Stated exercise
Update the data below by replacing "coordinates" with "position" and keeping everything else the same. Omit the pictures from your answer.

[Begin Provided data]

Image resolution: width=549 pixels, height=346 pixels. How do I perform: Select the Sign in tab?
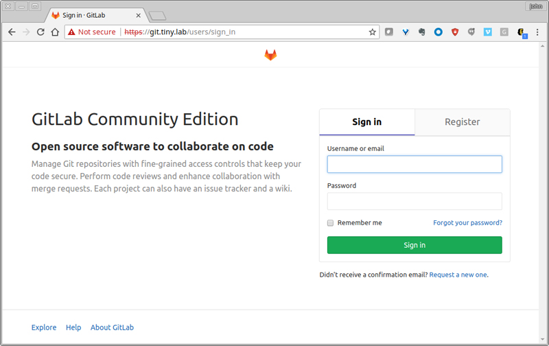(366, 122)
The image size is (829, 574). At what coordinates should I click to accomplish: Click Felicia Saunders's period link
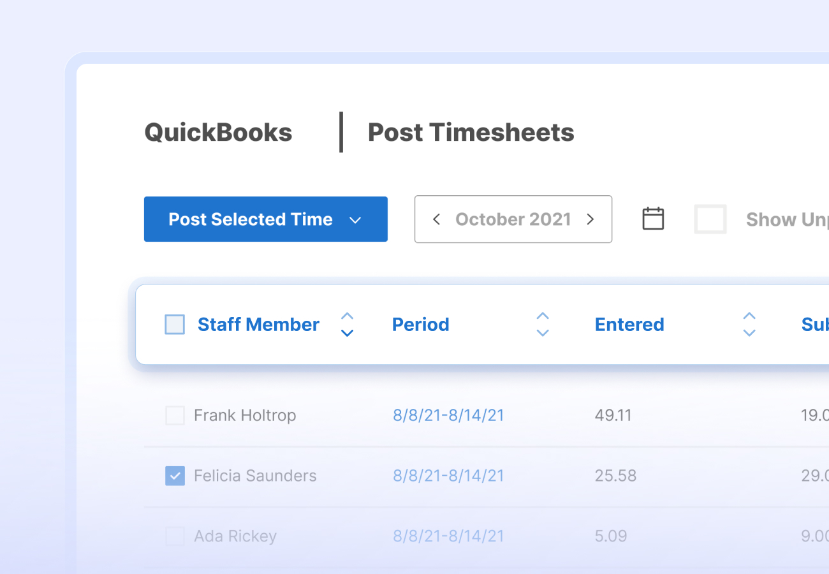tap(448, 476)
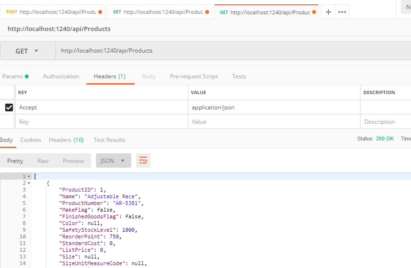Collapse the JSON object at line 2
This screenshot has width=411, height=268.
[29, 183]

[End Provided data]

Task result
Image resolution: width=549 pixels, height=346 pixels. How do I perform: Select the Sign in tab?
(366, 122)
The image size is (829, 574). At what position should I click to accomplish: Click Felicia Saunders's period link
tap(448, 476)
Collapse the JSON object at line 2
This screenshot has width=411, height=268.
[29, 183]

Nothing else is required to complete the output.